A bare-bones outline of the book’s plot may well conjure comparisons to Daniel Woodrell’s Winter’s Bone. And while the two may share similar heroines of the solid, clear-eyed variety (the sturdy adolescent girl willing to go out into the world and take risks a great archetype to establish, by the way; if we are to see more of these heroines, we should damn well welcome them) Sweetgirl sets itself apart in its ultimate sense of redemption, an opening to the tenderness that resides in every individual. While Percy carries her own burdens – a longing for a family and a stability she does not have, for an easier life outside the constraints of poverty and need – she becomes an adult in how she sets those burdens aside to love and care for another human being.

Percy’s collaborator in these matters is Portis Dale, her mother’s long-ago ex and “the closest thing to a father I have.” Portis likes Warren Zevon and, after a brief run with meth, drinking: “a slower, more reasonably portioned suffering.” Portis becomes the book’s patron saint, a man of seemingly unforgivable edges changed by the events of the icestorm, and by Jenna.
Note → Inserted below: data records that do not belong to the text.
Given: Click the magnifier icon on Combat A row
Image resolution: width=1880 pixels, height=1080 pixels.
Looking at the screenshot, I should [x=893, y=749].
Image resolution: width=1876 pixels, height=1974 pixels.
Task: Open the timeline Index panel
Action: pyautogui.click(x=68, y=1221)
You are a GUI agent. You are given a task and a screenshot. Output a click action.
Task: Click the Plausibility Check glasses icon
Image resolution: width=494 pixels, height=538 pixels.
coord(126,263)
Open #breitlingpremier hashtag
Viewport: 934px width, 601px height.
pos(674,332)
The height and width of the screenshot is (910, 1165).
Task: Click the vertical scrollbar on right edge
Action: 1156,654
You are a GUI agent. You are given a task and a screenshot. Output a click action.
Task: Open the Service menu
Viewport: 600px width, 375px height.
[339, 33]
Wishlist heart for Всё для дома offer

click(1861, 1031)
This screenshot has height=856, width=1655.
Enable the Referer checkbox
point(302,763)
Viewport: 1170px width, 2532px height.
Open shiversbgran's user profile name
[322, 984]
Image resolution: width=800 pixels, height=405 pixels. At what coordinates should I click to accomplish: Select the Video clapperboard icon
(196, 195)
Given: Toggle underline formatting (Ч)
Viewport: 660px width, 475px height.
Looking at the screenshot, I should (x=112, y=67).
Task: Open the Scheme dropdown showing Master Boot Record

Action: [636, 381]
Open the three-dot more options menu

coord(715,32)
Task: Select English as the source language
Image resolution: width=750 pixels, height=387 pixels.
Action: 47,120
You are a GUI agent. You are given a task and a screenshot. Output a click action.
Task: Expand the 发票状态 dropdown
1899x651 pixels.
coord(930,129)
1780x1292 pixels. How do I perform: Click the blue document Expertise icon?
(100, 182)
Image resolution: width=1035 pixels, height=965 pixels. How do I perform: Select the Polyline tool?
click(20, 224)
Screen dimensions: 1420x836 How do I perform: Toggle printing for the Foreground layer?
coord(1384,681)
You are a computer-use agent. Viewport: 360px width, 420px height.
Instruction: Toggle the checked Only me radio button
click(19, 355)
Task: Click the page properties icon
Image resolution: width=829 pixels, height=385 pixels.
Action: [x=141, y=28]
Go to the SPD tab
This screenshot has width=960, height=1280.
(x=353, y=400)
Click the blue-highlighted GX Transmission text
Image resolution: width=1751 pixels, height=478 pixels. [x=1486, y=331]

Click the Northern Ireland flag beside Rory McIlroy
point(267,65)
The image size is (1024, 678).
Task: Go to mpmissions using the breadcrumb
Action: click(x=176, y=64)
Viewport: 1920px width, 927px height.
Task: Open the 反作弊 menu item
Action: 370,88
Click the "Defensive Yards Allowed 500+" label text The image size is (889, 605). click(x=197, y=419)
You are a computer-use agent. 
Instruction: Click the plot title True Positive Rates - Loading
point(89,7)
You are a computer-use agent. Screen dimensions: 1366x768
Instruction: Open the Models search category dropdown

His banter with Percy is downright scintillating; one is compelled to think of that other Portis, Charles Portis, when caught by the dialogue, high-brow and low-down in much the same manner as True Grit and The Dog of the South. Portis to Percy, when she criticizes his ice-fishing skills: “I think you would make a fine prosecutor of the law, Percy James. I can see you now. One of those fire-breathers in a man suit, stomping around the courtroom and scaring everybody shitless with your short haircut and meanness.” The fire and finesse in prose also extends to Shelton Potter, the dimwitted nephew of the town drug lord, who maintains an astounding nitrous buzz throughout the book’s two hundred-plus pages as he searches for the trio. Shelton is equal parts miserable, hilarious, and deeply haunted: after a minor setback, “Shelton got back in the truck and gassed himself a balloon. It was time to refocus…Shelton wasn’t exactly sure what the next move was. Times like these made him doubt his abilities as a leader. He did a balloon, and then another. His head went wha-wha-wha.”

The perfect coming-of-age story is the one that, without sentiment, cuts its losses and finds the strength to take off on its own, in spite of crippling fear. Sweetgirl gives us a heroine with depth, who lives out this narrative in real, rewarding terms. Hers is a voice, and story, the reader will remember for a long time to come: “I can promise you no straighter path has ever been run,” Percy says of her journey at one point, “and while you could credit me with some triumph of balance, in truth I was just too damn afraid of falling.”